Page 36 of The Alibi

Page List


Font:  

“You know I’m lying.”

“Your middle name’s not Greer?”

“That much is true. The rest, all lies.”

“No!”

“I wanted to impress you.”

“Guess what?”

“What?”

“I’m impressed.”

Hammond recalled the touch of her hand, the sensation of swelling…

“Hmm,” Steffi purred. “Just as I thought. You missed me.”

He was hard, and it wasn’t for the woman sitting on his lap and fondling him through his trousers. He brushed her hand aside. “Steffi—”

She bent forward and kissed him aggressively. Hiking her skirt up around her hips, she straddled his thighs and continued kissing him while her hands attacked his belt buckle.

“I hate to rush,” she said breathlessly between kisses. “But when Smilow calls, I’ll need to dash. This will have to be quick, I’m afraid.”

Hammond reached for her busy hands and clasped them between his. “Steffi. We need to—”

“Go upstairs? Fine. But we can’t dawdle, Hammond.”

Agile and energetic, she hopped off his lap and headed for the door, unbuttoning her blouse as she went.

“Steffi.”

She turned and watched with bafflement as Hammond stood up and rezipped his trousers. She laughed lightly. “I’m willing to try just about anything, but it’s going to be a little tricky if you don’t take it out of your pants.”

He moved to the other side of the room and braced his arms on the edge of the granite counter. He stared down into the spotless kitchen sink for several moments before turning to face her again.
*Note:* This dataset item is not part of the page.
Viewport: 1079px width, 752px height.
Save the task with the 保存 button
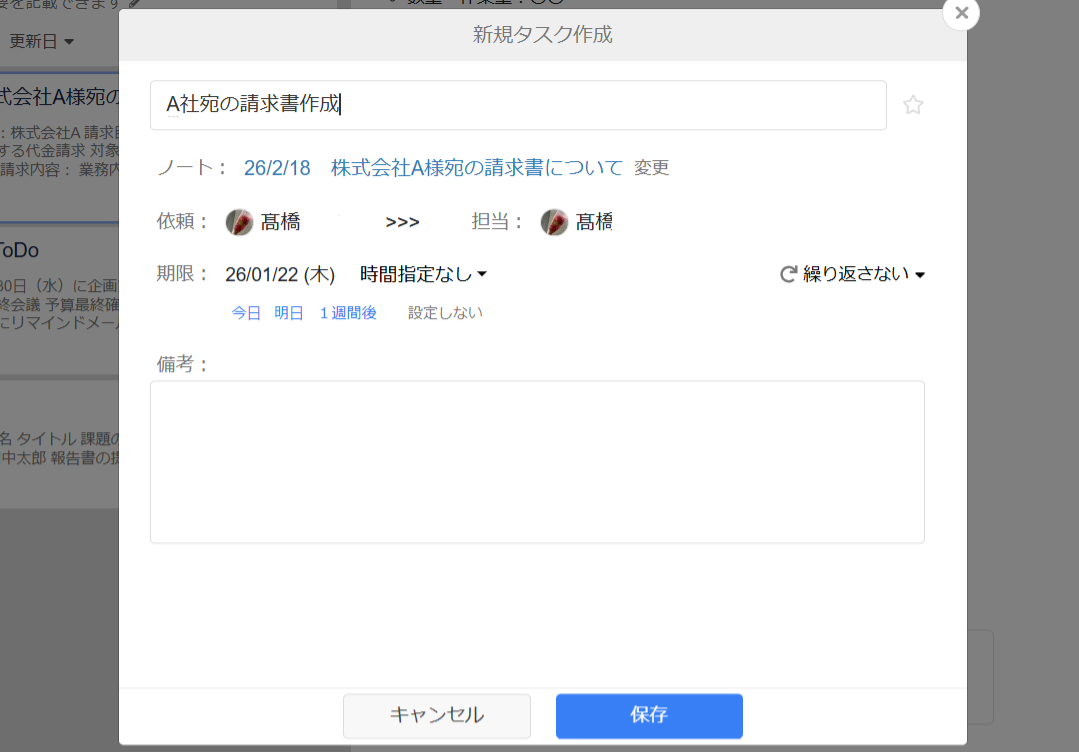pyautogui.click(x=648, y=716)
“This isn’t working for me any longer, Steffi.”

Once the words were out, he felt hugely relieved. He had left town yesterday afternoon burdened for several reasons. One of them—the least of them, actually—was indecision over his affair with Steffi. He was unsure he wanted to put an end to it. They had a comfortable arrangement. Neither made unreasonable demands on the other. They shared many of the same interests. They were sexually compatible.

However, the topic of cohabitation had never come up, and Hammond was glad. If it had, he would have compiled a list of appropriate excuses as to why living at the same address would be a bad idea, but the real reason was that Steffi’s energy level would have worn thin very quickly. Apparently she hadn’t wanted him around her constantly, either. They kept their affair private. They saw each other regularly and when they wanted to. For almost a year it had been a perfect setup.

But lately, he had come to feel that it wasn’t so perfect after all. He disliked secrecy and subterfuge, especially when it came to personal relationships, where he clung to the outdated belief that honesty should be a requisite component.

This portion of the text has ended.